Mhaze, I am not a big fan of wikileaks (I think that Assinge's Political Agenda is pretty obvious by now) but,frankly, when you have CNN,Fox News, The NYT, The Washinton Post, and everybody else quoting the leaked documents. whatever condifentaility they once had is long gone. By the time they or links to them are posted on JREF, the horse had left the barn and is about five miles away.

That was kind of the point with the climategate emails too: they were in the public domain, the horse had not only bolted it was in the next state, yet jref saw fit to place a ban on their reproduction here.
 
That was kind of the point with the climategate emails too: they were in the public domain, the horse had not only bolted it was in the next state, yet jref saw fit to place a ban on their reproduction here.

In one case we are talking about private emails between private individuals, in the other we are talking about the official reports between government officials. There are national security issues to argue, but no respect of individual expectations of privacy is relevent to the wikileaks releases. A more appropriate comparison to "climategate" would be a dump of the private communications between soldiers and their families.
 
In one case we are talking about private emails between private individuals, in the other we are talking about the official reports between government officials. There are national security issues to argue, but no respect of individual expectations of privacy is relevent to the wikileaks releases. A more appropriate comparison to "climategate" would be a dump of the private communications between soldiers and their families.

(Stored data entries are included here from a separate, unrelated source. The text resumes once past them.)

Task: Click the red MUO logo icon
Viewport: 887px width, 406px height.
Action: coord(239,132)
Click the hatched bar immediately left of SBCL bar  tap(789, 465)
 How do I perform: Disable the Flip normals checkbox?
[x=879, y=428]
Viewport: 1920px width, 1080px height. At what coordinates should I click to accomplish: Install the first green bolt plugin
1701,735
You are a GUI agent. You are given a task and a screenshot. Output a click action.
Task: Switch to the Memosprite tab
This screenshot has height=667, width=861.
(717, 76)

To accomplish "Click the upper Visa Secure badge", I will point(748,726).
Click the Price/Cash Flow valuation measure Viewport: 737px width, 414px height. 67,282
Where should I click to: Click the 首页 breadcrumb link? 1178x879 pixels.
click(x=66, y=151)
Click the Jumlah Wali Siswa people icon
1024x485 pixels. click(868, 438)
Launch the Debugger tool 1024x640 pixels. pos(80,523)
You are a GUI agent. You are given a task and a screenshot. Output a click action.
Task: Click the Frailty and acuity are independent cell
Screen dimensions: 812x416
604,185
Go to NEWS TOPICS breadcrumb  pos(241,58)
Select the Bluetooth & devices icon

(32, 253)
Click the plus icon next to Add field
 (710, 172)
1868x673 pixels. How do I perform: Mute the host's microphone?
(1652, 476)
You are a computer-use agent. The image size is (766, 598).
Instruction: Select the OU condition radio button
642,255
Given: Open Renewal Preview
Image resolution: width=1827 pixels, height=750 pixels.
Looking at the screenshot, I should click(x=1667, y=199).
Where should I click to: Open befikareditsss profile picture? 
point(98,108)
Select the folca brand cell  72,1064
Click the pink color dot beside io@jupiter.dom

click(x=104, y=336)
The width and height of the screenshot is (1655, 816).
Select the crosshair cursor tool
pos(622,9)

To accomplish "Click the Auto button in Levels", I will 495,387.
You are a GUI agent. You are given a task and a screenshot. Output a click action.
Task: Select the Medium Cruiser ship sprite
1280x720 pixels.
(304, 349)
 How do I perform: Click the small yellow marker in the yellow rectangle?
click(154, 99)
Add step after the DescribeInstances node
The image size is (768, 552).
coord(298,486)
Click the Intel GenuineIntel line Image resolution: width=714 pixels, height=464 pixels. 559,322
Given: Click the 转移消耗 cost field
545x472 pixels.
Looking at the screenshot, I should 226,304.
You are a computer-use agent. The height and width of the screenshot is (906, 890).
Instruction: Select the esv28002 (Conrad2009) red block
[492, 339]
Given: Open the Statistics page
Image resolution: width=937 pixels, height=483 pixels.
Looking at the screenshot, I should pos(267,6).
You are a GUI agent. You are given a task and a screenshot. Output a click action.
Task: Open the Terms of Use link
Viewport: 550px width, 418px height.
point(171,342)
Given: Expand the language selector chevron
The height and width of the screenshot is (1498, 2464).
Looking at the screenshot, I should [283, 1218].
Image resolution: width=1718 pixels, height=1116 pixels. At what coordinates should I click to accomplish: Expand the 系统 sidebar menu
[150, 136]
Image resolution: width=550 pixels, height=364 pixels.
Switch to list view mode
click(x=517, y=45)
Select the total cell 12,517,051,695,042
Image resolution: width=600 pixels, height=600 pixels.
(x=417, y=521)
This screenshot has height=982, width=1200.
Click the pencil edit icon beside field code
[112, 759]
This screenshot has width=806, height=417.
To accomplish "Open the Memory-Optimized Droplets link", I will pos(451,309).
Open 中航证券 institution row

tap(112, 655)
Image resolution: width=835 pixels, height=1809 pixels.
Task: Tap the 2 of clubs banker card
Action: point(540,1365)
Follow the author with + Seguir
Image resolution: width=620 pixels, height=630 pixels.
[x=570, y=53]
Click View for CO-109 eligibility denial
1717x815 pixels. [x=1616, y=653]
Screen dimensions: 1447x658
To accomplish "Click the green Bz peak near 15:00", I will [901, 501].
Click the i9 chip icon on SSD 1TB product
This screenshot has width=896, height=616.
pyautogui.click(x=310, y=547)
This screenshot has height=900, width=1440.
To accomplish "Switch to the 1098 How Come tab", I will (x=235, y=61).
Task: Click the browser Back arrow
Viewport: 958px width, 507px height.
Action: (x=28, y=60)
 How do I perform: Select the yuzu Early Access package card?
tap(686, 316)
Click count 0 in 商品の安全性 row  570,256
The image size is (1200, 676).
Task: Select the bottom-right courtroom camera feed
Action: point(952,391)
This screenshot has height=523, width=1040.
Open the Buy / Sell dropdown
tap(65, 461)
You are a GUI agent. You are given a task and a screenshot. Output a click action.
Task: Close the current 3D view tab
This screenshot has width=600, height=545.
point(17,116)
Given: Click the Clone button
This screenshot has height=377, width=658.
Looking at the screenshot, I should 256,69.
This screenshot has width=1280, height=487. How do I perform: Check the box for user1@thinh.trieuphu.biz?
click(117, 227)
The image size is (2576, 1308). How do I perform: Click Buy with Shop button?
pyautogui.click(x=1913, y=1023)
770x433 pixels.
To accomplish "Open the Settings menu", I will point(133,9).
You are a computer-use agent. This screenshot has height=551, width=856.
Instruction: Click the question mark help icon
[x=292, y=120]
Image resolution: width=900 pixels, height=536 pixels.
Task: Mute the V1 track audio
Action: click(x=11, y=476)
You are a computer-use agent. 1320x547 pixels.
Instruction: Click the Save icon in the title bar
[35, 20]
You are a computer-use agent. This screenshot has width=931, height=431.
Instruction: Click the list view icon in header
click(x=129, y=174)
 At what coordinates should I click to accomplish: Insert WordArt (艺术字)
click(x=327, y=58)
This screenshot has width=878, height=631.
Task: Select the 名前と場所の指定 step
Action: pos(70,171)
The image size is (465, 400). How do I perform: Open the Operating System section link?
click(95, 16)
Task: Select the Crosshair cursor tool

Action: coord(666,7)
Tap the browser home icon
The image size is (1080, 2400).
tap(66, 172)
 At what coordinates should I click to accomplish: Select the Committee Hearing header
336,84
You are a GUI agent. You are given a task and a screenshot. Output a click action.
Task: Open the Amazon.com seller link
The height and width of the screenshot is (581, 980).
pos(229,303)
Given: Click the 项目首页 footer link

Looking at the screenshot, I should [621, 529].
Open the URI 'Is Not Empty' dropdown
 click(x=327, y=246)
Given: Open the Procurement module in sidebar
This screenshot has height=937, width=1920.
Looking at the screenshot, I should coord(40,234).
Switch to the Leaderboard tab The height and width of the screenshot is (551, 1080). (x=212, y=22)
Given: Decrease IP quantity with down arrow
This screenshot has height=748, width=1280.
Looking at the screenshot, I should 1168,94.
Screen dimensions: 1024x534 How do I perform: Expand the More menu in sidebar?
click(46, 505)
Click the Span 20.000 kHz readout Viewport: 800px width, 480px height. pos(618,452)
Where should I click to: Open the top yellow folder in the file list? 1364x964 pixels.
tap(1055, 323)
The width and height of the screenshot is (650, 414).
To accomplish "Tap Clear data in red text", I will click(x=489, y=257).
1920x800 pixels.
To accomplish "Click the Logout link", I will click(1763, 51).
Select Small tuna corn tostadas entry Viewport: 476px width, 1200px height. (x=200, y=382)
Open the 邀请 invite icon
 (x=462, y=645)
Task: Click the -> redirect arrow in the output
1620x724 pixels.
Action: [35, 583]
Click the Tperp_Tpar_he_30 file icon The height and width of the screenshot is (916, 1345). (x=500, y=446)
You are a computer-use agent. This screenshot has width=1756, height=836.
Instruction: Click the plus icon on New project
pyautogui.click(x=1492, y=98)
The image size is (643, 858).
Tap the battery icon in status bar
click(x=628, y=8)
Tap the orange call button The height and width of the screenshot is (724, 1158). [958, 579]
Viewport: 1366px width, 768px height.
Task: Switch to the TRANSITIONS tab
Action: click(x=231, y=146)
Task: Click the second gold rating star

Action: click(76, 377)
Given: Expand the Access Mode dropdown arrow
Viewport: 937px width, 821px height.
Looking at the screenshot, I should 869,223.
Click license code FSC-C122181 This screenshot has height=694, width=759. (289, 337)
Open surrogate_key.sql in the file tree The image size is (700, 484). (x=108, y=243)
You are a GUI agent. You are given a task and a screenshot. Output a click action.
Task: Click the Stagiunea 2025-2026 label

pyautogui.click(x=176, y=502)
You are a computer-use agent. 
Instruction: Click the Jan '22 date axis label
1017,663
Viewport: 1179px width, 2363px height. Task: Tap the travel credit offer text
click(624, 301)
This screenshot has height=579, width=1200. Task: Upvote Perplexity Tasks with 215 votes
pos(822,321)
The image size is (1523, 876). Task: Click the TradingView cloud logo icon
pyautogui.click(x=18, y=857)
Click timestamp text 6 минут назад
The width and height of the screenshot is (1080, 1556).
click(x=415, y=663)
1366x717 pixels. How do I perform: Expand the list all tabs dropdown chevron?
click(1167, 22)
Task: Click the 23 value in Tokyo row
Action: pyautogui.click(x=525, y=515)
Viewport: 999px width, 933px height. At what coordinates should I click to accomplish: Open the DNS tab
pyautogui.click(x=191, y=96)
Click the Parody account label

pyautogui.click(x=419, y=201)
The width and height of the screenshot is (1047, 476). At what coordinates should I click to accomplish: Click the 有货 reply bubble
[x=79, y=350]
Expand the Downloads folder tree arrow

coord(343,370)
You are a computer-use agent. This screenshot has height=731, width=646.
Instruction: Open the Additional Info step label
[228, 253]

You are suggesting that all the emails in wikileaks are official documents. If that's the case then everything will be an attachment in the email and on official letterhead, wont it? If not, they are emails from one person to another and fall under your private banner.
The climategate emails were from one person to another, but those people too were representing different universities etc; sending emails from work on work resourses - they are not private in the sense you use the word.
 
You are suggesting that all the emails in wikileaks are official documents. If that's the case then everything will be an attachment in the email and on official letterhead, wont it? If not, they are emails from one person to another and fall under your private banner.
The climategate emails were from one person to another, but those people too were representing different universities etc; sending emails from work on work resourses - they are not private in the sense you use the word.

I'm not suggesting anything, I am stating that all of the state department memos, reports and updates contained in the wikileaks US diplomatic service intercepts are official state department correspondence and communications. All of the personal emails stolen from the servers at CRU were personal correspondance from individuals to other individuals. It is sheer intellectual disingenuity to attempt the conflation of the two as contextually synonymous.
 
..., I am stating that all of the state department memos, reports and updates contained in the wikileaks US diplomatic service intercepts are official state department correspondence and communications.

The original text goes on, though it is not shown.